"""
Detectors for identifying protected ranges in LaTeX content.

Protected ranges include verbatim environments, math environments, and comments
that should not be reformatted during sentence splitting.
"""

from __future__ import annotations

import re

from ..utils import Range


class VerbatimEnvironmentDetector:
    """Detects verbatim-like environments that should not be reformatted."""

    # Environments where content should be preserved as-is
    VERBATIM_ENVIRONMENTS = [
        "verbatim",
        "Verbatim",  # from fancyvrb
        "lstlisting",
        "minted",
        "algorithmic",
        "algorithm",
        "lstinputlisting",
    ]

    def find_all(self, content: str) -> list[Range]:
        """
        Find all verbatim-like environment ranges in the content.

        Args:
            content: The LaTeX content to search

        Returns:
            List of ranges that should be preserved as-is
        """
        ranges: list[Range] = []
        for env in self.VERBATIM_ENVIRONMENTS:
            # Match \begin{env}...\end{env}, including optional arguments
            pattern = (
                rf"\\begin\{{{env}\}}(?:\[.*?\])?(?:\{{.*?\}})?"
                rf".*?"
                rf"\\end\{{{env}\}}"
            )
            regex = re.compile(pattern, re.DOTALL)
            for match in regex.finditer(content):
                ranges.append(Range(match.start(), match.end()))
        return ranges


class MathEnvironmentDetector:
    """Detects math environments and inline math."""
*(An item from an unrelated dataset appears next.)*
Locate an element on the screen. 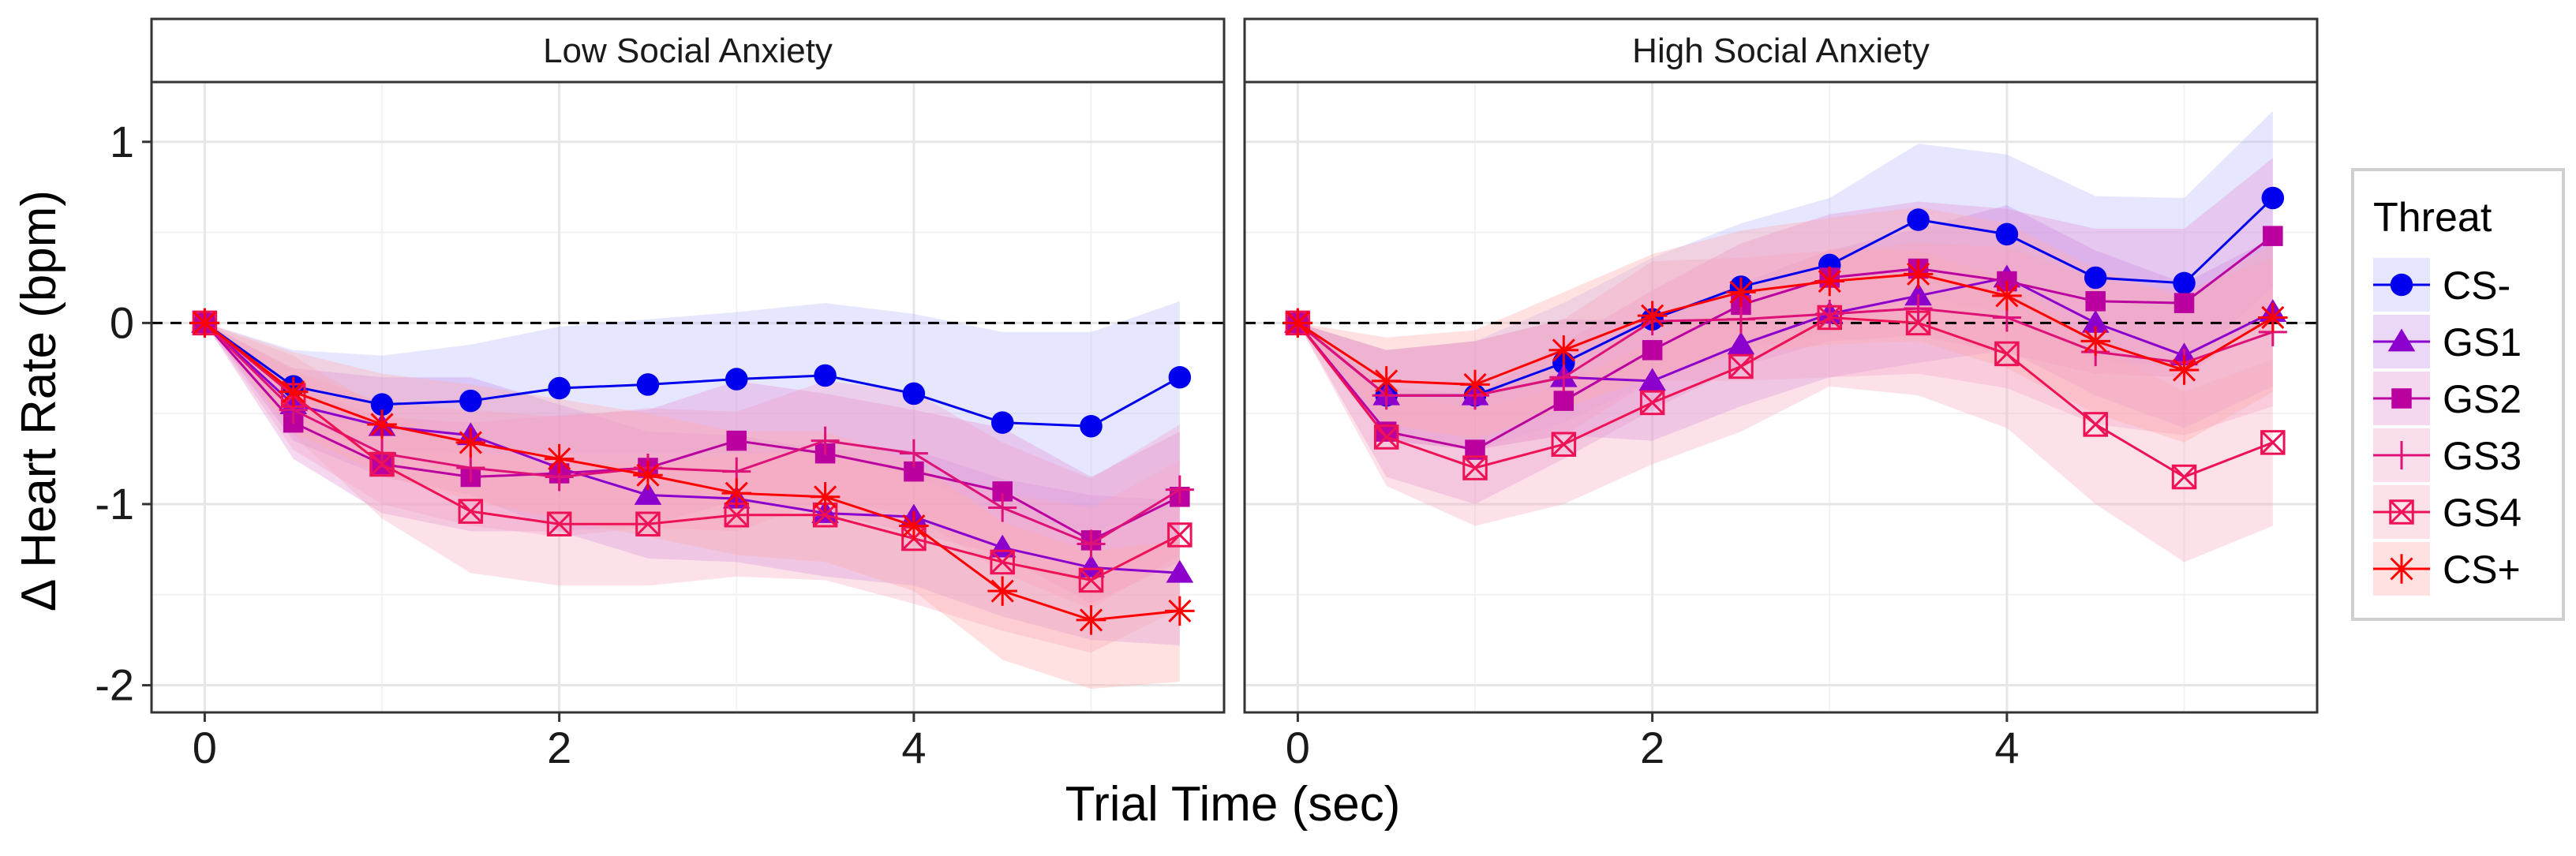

    def find_all(self, content: str) -> list[Range]:
        """
        Find all math mode ranges in the content.

        Args:
            content: The LaTeX content to search

        Returns:
            List of ranges containing math
        """
        ranges: list[Range] = []

        # Display math: \[ ... \]
        pattern = r"\\\[.*?\\\]"
        for match in re.finditer(pattern, content, re.DOTALL):
            ranges.append(Range(match.start(), match.end()))

        # Display math: $$ ... $$
        pattern = r"\$\$.*?\$\$"
        for match in re.finditer(pattern, content, re.DOTALL):
            ranges.append(Range(match.start(), match.end()))

        # Math environments
        math_envs = [
            "equation",
            "equation*",
            "align",
            "align*",
            "gather",
            "gather*",
            "multline",
            "multline*",
            "eqnarray",
            "eqnarray*",
        ]
        for env in math_envs:
            pattern = rf"\\begin\{{{env}\}}.*?\\end\{{{env}\}}"
            for match in re.finditer(pattern, content, re.DOTALL):
                ranges.append(Range(match.start(), match.end()))

        return ranges


class CommentDetector:
    """Detects LaTeX comments (% to end of line)."""

    def find_all(self, content: str) -> list[Range]:
        """
        Find all comment ranges in the content.

        A comment starts with an unescaped % and continues to the end of the line
        (but does not include the newline character).

        Args:
            content: The LaTeX content to search

        Returns:
            List of comment ranges that should be protected from sentence splitting
        """
        ranges: list[Range] = []

        # Match % followed by anything until end of line
        # But not if the % is escaped (preceded by \)
        for match in re.finditer(r"(?<!\\)%.*", content):
            ranges.append(Range(match.start(), match.end()))

        return ranges


class NoFormatDetector:
    """Detects %%FLACHTEX-NO-FORMAT regions that should not be reformatted."""

    def find_all(self, content: str) -> list[Range]:
        """
        Find all NO-FORMAT marker ranges in the content.

        NO-FORMAT blocks are marked with:
        %%FLACHTEX-NO-FORMAT-START
        ...content...
        %%FLACHTEX-NO-FORMAT-STOP

        These blocks should be included in output but not reformatted.
        Preprocessing (skip rules, substitution) still applies.

        Args:
            content: The LaTeX content to search

        Returns:
            List of ranges that should be protected from formatting
        """
        ranges: list[Range] = []

        # Match %%FLACHTEX-NO-FORMAT-START...%%FLACHTEX-NO-FORMAT-STOP
        pattern = r"%%FLACHTEX-NO-FORMAT-START.*?%%FLACHTEX-NO-FORMAT-STOP"
        for match in re.finditer(pattern, content, re.DOTALL):
            ranges.append(Range(match.start(), match.end()))

        return ranges


class RawDetector:
    """Detects %%FLACHTEX-RAW regions that should not be reformatted."""

    def find_all(self, content: str) -> list[Range]:
        """
        Find all RAW marker ranges in the content.

        RAW blocks are marked with:
        %%FLACHTEX-RAW-START
        ...content...
        %%FLACHTEX-RAW-STOP

        These blocks should be completely excluded from all processing,
        including formatting. They are the ultimate escape hatch.

        Args:
            content: The LaTeX content to search

        Returns:
            List of ranges that should be protected from formatting
        """
        ranges: list[Range] = []

        # Match %%FLACHTEX-RAW-START...%%FLACHTEX-RAW-STOP
        pattern = r"%%FLACHTEX-RAW-START.*?%%FLACHTEX-RAW-STOP"
        for match in re.finditer(pattern, content, re.DOTALL):
            ranges.append(Range(match.start(), match.end()))

        return ranges